Juteau did, however, experience some hostility. In an interview, she recalled an incident where she and her colleagues were confronted by a group of bikers associated with the Hells Angels. One of them asked her if the sentence for raping a policewoman was the same as for another women. She replied, "Non, la sentence, c’est ça" ("No, this is the sentence") and drew her sidearm.

===Undercover agent===

After six years on patrol, Juteau became an undercover agent for the SQ's morality squad.

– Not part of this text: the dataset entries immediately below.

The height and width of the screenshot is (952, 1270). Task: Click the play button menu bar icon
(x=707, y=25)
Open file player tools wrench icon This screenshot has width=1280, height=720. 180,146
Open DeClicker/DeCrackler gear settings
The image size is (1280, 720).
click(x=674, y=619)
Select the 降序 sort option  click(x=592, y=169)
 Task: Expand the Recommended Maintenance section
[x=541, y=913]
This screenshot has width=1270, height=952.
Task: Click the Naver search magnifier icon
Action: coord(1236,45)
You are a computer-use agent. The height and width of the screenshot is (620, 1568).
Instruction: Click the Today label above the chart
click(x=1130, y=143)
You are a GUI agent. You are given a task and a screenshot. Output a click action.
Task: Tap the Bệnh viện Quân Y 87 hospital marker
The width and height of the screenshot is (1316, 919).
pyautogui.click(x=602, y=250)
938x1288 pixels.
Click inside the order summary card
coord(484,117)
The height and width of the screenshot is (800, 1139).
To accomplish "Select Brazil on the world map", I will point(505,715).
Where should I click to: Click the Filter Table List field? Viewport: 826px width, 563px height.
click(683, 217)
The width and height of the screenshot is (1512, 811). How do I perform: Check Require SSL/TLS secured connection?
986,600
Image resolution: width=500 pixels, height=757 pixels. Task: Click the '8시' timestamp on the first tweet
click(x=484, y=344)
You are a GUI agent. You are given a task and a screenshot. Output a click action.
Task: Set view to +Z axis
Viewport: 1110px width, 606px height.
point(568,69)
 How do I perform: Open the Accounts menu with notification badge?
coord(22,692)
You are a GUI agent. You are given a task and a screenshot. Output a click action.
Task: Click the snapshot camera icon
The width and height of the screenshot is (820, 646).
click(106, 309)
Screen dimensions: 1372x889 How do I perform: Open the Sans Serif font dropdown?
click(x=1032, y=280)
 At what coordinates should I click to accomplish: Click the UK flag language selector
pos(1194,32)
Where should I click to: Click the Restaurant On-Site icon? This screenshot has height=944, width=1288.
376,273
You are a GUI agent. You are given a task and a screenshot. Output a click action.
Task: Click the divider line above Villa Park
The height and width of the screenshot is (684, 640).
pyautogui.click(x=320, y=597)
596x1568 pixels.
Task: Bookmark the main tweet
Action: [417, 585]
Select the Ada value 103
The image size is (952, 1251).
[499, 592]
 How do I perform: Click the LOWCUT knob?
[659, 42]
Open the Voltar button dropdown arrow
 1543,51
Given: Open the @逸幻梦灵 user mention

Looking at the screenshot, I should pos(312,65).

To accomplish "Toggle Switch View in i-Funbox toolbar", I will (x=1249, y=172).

At the time, cocaine was appearing on the streets of the province. Juteau would often try to entrap drug dealers in bars by posing as a stripper or a prostitute. Toward the end of her career, she worked as an intelligence officer during the Quebec Biker War in the late 1990s. She infiltrated the Hells Angels and would photograph them at major events. She earned the nickname, "La matante".

===Later years===

In January 2001, Juteau retired from the SQ at the age of 46. She found work as a tour guide, but continued to do contract work as an investigator. Notably, she was hired by the Quebec College of Physicians to expose unlicensed medical practitioners.

==Legacy==

The hiring of Juteau as Quebec's first police officer cleared the way for other women to pursue careers in law enforcement. Montreal's police department hired its first female police officer in 1979 and Quebec City's police service hired two women the following year. By the time Juteau left the SQ in 2001, there were more than 1,900 women serving as police officers throughout Quebec.

In 2020, Juteau's admission to the SQ on June 17, 1975, was designated an historic event by Nathalie Roy, Quebec's Minister of Culture and Communications.